▸ **ASSIGNED TASK**
Pictures excluded, please transcribe exactly the lines from the one with "How do I perform: Open the shopping" through the end of the records below, and nothing more.

▸ **GIVEN DATA**
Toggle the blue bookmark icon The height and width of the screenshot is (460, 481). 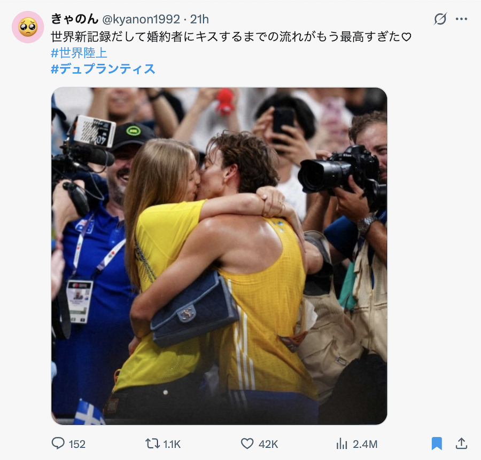[x=437, y=443]
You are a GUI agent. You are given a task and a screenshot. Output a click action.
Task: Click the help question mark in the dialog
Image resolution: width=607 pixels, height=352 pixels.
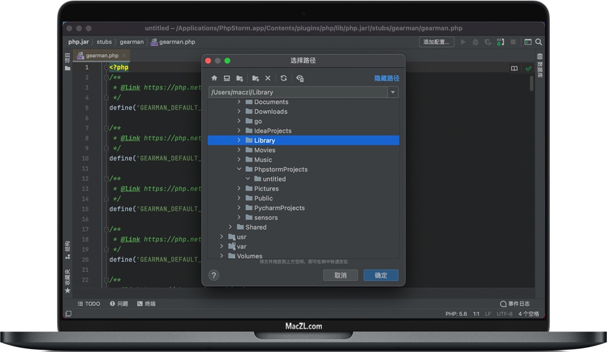214,276
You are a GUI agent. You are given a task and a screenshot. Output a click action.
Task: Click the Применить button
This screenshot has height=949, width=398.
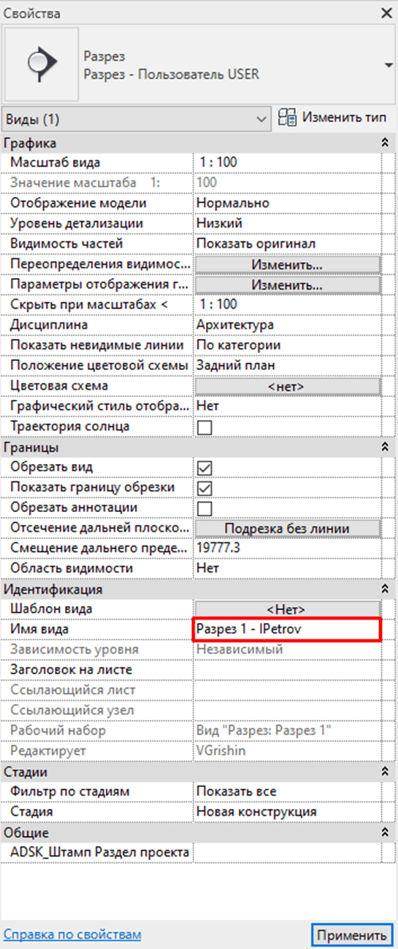pos(351,935)
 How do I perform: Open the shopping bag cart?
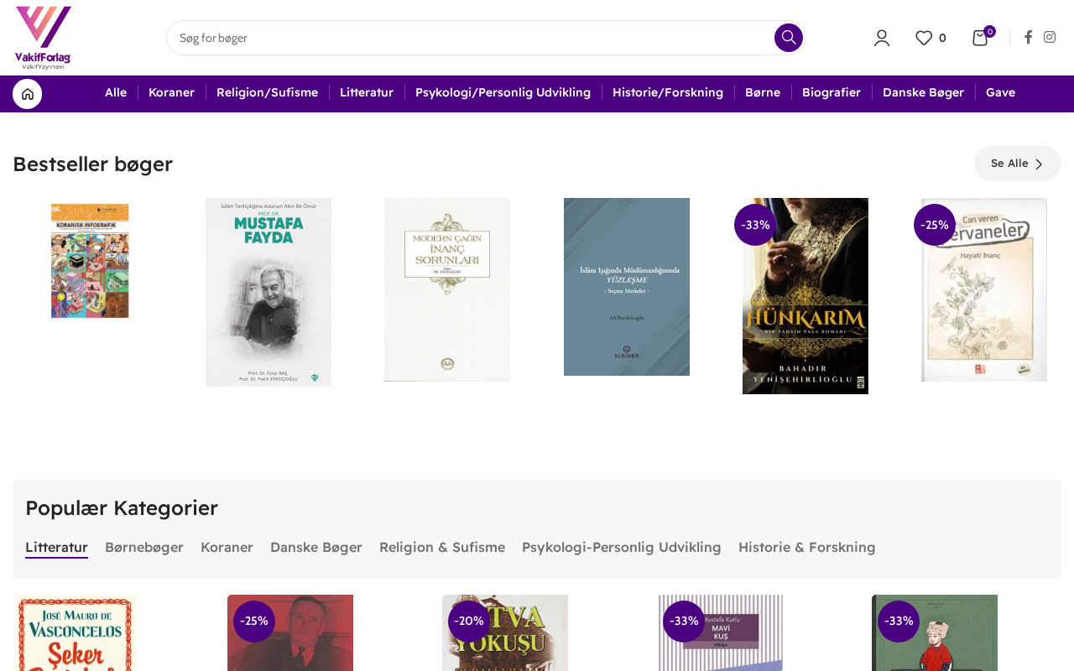tap(980, 38)
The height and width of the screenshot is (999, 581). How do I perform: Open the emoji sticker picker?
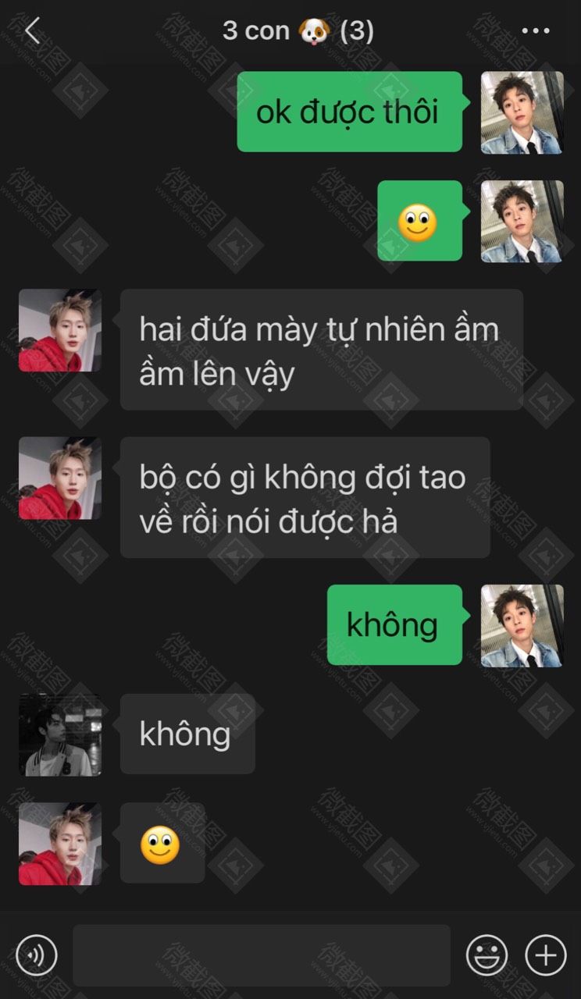tap(487, 955)
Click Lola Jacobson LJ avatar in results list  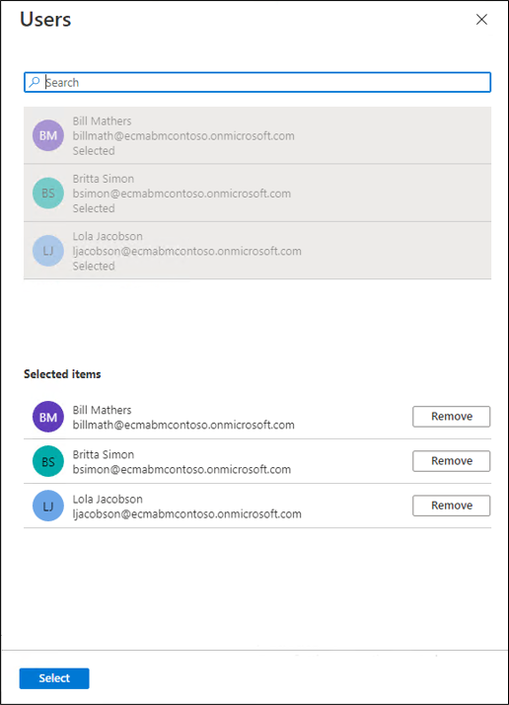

▸ **RESPONSE**
 How do I perform: Open the shopping bag cart?
tap(980, 38)
The height and width of the screenshot is (999, 581). How do I perform: Open the emoji sticker picker?
tap(487, 955)
Click Lola Jacobson LJ avatar in results list  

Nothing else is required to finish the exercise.